LTS Secure Warning: LokiBot Malware Being Spread In New COVID-19 Themed Spear Phishing Campaign

Security Researchers have recently discovered a new COVID-19 themed Spear Phishing campaign, delivering LokiBot Malware using World Health Organization (WHO) trademark as bait. The campaign till now has targeted victims mainly in Austria, Germany, Portugal, Turkey & U.S.

Technical Details

The email, written in English, contains numerous grammatical, punctuation & spelling mistakes. The email further contains a compressed file as an attachment “COVID_19- WORLD HEALTH ORGANIZATION CDC_DOC.zip.arj”, which can be decompressed using 7-Zip.

ARJ compression format might be used due to the fact that it allows creating of very efficient compressed archives and is probably evasion tactic used by the threat actors.

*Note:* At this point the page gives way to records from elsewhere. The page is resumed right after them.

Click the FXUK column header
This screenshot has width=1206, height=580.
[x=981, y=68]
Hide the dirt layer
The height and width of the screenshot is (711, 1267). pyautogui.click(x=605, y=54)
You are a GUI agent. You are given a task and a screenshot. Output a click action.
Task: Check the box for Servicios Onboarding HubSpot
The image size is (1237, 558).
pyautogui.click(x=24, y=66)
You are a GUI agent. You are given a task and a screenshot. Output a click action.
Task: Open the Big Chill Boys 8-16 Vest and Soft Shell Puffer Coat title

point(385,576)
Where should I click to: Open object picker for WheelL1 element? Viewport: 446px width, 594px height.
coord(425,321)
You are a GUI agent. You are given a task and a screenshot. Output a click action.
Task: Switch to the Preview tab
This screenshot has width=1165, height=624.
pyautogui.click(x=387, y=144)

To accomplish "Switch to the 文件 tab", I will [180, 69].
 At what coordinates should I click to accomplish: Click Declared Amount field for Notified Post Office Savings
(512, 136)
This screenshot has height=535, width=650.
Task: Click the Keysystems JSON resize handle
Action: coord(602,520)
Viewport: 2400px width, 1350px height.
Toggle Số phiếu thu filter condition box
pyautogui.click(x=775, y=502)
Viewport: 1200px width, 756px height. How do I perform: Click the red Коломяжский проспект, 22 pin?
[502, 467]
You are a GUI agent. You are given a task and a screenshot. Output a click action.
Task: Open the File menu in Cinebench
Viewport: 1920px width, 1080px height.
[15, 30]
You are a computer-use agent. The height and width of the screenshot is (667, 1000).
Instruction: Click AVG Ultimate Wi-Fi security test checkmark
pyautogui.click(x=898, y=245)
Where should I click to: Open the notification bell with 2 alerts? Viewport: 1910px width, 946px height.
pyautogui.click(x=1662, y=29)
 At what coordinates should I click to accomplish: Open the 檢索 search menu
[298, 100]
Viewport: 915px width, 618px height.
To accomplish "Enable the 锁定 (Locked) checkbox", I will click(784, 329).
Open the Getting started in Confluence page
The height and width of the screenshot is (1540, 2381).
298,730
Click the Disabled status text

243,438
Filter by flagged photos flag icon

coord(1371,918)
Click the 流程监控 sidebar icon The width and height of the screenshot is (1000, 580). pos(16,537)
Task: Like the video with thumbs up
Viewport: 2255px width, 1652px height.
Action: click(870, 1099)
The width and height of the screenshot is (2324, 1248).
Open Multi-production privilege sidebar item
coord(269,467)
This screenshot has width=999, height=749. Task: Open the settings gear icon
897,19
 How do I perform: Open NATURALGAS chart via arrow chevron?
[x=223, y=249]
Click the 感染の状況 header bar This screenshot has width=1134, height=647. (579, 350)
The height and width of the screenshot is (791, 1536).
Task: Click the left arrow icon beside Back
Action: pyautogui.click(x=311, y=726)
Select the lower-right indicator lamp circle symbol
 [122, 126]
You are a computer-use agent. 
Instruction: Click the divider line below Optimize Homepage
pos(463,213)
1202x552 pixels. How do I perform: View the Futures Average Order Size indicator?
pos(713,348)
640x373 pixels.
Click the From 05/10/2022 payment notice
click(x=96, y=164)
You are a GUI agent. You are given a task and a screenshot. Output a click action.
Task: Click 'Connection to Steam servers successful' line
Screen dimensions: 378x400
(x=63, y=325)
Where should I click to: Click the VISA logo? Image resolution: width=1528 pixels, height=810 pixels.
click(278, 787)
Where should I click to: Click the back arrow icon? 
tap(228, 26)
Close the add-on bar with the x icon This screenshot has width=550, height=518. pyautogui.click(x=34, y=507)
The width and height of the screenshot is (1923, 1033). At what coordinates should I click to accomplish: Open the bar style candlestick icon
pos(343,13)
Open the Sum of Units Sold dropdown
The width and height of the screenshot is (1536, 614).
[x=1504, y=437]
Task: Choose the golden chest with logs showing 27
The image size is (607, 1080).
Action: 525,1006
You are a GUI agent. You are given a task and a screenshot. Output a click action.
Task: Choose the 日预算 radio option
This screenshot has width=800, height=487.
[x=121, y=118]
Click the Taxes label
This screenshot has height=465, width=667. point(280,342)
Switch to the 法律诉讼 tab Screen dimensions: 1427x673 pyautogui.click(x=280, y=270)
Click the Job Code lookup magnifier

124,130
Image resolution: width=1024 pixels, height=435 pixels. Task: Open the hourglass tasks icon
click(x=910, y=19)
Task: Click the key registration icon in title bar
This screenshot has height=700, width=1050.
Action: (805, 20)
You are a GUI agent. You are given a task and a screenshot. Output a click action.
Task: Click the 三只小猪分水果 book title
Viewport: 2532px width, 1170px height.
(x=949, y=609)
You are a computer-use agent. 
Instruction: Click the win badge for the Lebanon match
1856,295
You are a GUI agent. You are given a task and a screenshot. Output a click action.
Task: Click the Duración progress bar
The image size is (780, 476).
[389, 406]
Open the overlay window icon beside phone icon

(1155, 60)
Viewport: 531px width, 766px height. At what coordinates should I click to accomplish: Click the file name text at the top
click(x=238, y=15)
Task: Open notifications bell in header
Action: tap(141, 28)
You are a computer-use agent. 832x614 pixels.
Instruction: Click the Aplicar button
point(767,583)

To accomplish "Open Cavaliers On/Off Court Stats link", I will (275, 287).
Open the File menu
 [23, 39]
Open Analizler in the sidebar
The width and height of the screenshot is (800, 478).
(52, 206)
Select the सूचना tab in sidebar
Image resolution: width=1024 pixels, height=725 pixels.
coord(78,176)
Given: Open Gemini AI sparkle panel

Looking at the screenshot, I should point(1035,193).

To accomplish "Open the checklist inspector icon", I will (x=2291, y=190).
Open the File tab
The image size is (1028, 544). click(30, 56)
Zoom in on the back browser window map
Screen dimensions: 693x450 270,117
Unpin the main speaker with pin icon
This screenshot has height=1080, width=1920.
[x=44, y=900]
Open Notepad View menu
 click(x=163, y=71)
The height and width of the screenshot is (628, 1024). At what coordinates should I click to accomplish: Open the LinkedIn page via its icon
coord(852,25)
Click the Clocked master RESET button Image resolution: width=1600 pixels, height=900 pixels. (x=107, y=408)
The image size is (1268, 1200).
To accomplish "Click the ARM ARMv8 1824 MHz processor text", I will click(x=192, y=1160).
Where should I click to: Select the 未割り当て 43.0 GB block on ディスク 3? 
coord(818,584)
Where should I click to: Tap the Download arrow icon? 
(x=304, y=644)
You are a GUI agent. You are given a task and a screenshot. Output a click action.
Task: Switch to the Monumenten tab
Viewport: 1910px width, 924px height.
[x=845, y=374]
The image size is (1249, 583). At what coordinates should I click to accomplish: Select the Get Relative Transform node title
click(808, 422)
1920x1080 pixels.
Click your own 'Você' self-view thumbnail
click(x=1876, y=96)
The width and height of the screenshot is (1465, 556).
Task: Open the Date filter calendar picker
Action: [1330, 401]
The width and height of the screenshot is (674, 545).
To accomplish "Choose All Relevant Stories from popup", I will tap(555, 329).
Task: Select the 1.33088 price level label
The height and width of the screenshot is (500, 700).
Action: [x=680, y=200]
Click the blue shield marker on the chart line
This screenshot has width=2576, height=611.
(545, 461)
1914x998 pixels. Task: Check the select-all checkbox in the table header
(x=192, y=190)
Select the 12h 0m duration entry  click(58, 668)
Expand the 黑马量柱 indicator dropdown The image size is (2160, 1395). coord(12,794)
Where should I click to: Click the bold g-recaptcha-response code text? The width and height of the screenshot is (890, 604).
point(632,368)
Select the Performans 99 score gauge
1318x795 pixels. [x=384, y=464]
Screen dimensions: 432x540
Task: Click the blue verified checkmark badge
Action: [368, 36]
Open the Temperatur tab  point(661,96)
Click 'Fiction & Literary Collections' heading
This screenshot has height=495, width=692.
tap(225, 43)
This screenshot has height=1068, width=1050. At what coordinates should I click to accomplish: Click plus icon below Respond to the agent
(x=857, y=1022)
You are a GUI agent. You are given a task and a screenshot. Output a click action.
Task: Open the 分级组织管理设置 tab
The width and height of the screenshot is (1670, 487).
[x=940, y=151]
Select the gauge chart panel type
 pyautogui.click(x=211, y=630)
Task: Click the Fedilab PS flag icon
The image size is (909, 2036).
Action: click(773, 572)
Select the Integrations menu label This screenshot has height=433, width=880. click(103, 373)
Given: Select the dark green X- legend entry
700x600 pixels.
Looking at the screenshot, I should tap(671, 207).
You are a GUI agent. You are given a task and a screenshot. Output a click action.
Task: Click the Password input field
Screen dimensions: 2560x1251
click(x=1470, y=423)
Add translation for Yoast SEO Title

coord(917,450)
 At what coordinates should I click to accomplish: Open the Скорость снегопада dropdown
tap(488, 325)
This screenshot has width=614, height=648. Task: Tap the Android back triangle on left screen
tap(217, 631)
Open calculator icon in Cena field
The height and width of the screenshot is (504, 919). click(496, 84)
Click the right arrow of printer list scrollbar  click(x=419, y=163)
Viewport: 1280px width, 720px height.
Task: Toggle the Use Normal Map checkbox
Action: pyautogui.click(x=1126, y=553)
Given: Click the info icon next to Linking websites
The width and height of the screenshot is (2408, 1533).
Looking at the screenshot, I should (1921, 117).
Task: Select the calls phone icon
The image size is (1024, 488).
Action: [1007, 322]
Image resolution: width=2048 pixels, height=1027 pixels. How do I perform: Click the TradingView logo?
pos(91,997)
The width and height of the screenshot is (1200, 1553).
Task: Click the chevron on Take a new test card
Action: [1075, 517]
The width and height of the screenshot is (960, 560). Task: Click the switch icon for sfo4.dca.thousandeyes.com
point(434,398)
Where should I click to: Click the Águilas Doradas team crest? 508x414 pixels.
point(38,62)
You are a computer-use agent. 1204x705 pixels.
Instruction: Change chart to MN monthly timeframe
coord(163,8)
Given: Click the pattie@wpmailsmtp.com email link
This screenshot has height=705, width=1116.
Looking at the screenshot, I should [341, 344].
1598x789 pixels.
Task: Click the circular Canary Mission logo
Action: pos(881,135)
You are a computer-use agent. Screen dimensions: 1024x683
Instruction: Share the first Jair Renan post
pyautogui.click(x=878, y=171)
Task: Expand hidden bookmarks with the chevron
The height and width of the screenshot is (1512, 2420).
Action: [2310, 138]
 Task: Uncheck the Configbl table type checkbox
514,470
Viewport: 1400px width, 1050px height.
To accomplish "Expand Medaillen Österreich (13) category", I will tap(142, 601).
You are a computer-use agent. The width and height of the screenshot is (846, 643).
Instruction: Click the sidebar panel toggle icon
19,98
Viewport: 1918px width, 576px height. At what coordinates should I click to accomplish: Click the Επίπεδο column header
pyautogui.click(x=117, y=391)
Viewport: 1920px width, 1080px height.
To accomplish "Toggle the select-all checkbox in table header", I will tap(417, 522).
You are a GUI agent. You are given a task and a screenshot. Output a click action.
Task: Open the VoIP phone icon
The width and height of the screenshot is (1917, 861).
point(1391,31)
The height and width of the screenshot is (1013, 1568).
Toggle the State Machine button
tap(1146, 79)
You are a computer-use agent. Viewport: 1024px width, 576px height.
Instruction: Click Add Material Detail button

If the archive is opened, a file “DOC.pdf.exe” appears in front of the victim, which upon opening infects the machine with LokiBot malware.

Impact

• Logs user’s keystrokes.
• Collects user & system information.
• Steal sensitive/confidential information like login credentials of banking sites, cookies, etc.

Recommended Actions

• Avoid Opening emails & attachments from unknown senders.
• Take an effort to educate your users on how to identify a mal-spam.
• Always update your anti-virus software with the latest releases.
• Periodically run “full system scan” on your endpoints.
• Isolate all of the compromised computers ASAP to prevent threats from spreading further inside your infrastructure.